Sabato, 24 marzo 1990

 

Cari fratelli e sorelle!

1. Con questo pellegrinaggio di fede e di preghiera, voi intendete ricordare il trentennio dalla morte del Fondatore dell’Opera Federativa Trasporto Ammalati a Lourdes (OFTAL), mons. Alessandro Rastelli, e insieme anche il trentennale di assistenza e di apostolato tra le persone che soffrono.

Ringrazio mons. Vittorio Piola, vescovo emerito di Biella, per le amabili parole che ha voluto ora rivolgermi, interpretando anche i sentimenti di tutti i presenti. Saluto i dirigenti della vostra Associazione, gli ammalati, i barellieri, le dame e i volontari. Desidero manifestarvi la viva riconoscenza della Chiesa, perché voi offrite le vostre preghiere e le vostre sofferenze, come pure la fatica e i disagi del viaggio, per chiedere la santificazione dei sacerdoti e delle persone consacrate e invocare numerose e sante vocazioni per la Chiesa. È questo un grande ideale che, mentre nobilita e conforta la vostra vita quotidiana, attira la benevolenza di Dio verso la Chiesa e l’umanità.

Gesù stesso infatti legò strettamente alla preghiera il numero e la qualità dei sacerdoti e dei religiosi, necessari per la salvezza del mondo. Sentendo compassione per le folle, che erano stanche e sfinite come pecore senza pastore, il divin Maestro disse: “La messe è molta, ma gli operai sono pochi! Pregate dunque il padrone della messe perché mandi operai nella sua messe” (Mt 9, 36-38).

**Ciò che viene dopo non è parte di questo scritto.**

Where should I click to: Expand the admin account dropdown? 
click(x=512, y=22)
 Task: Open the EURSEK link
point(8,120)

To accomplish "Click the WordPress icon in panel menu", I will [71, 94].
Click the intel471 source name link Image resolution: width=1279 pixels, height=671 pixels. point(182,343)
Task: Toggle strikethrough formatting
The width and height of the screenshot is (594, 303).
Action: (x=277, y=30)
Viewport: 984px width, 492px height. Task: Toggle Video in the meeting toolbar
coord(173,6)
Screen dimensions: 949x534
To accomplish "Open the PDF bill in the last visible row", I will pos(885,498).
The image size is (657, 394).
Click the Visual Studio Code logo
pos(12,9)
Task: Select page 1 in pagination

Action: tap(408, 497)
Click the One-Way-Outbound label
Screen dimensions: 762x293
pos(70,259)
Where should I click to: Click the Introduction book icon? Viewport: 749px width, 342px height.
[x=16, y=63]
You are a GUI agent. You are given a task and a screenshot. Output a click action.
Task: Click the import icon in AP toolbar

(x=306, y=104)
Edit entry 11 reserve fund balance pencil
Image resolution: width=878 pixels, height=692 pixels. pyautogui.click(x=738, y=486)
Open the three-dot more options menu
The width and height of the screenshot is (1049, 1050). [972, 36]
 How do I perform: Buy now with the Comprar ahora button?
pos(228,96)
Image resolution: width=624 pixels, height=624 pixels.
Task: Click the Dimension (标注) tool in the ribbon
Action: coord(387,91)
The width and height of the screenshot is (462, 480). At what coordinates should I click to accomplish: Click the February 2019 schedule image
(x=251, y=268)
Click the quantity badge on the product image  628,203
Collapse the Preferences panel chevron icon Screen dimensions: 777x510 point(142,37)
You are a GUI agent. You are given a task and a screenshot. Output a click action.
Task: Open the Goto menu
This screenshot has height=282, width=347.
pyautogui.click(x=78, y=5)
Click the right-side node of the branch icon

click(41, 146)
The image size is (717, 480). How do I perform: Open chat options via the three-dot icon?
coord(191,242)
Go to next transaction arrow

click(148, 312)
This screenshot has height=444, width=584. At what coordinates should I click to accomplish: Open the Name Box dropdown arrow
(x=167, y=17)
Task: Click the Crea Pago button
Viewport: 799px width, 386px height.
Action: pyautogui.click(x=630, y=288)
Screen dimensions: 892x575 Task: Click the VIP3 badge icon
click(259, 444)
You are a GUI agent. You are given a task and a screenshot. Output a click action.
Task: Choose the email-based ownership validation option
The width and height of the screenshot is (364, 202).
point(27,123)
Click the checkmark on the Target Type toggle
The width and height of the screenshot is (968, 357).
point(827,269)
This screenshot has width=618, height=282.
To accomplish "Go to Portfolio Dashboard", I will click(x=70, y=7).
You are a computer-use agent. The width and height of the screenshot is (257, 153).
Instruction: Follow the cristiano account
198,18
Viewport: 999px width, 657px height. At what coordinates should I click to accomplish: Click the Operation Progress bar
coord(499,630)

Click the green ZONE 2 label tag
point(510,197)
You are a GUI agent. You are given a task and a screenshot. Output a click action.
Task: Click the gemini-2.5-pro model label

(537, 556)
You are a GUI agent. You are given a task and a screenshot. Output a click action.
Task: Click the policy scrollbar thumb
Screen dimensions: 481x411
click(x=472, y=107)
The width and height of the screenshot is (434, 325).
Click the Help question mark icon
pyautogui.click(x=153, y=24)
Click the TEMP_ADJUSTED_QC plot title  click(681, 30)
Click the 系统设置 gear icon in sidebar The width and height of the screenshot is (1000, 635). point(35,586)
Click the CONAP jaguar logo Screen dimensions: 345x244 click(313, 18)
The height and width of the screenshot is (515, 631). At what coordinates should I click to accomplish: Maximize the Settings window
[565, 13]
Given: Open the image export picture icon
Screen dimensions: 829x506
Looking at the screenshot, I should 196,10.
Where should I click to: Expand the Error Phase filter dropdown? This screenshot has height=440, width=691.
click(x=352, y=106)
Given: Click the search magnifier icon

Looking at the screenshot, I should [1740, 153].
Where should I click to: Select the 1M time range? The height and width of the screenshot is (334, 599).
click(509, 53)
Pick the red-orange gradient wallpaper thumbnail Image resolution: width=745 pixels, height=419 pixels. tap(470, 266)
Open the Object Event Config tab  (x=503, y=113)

A questo proposito desidero ricordare le parole dell’esortazione Christifideles laici (n. 53): “Anche i malati sono mandati come operai nella vigna del Signore. Il peso, che affatica le membra del corpo e scuote la serenità dell’anima, lungi dal distoglierli dal lavorare nella vigna, li chiama a vivere la loro vocazione umana e cristiana e a partecipare alla crescita del regno di Dio in modalità nuove, anche più preziose”. Vi siano di guida e di orientamento queste parole nella vostra preghiera, nell’offerta quotidiana delle vostre sofferenze.

2. L’incontro con voi, ammalati, e con voi, amici e volontari che li assistete, ci fa riflettere sul valore della sofferenza e sulla sua efficacia espiatrice e santificatrice. Gesù, il Verbo Incarnato, ha sofferto nel corpo e nell’anima e tale passione ha acquistato un valore universale per la redenzione dell’umanità.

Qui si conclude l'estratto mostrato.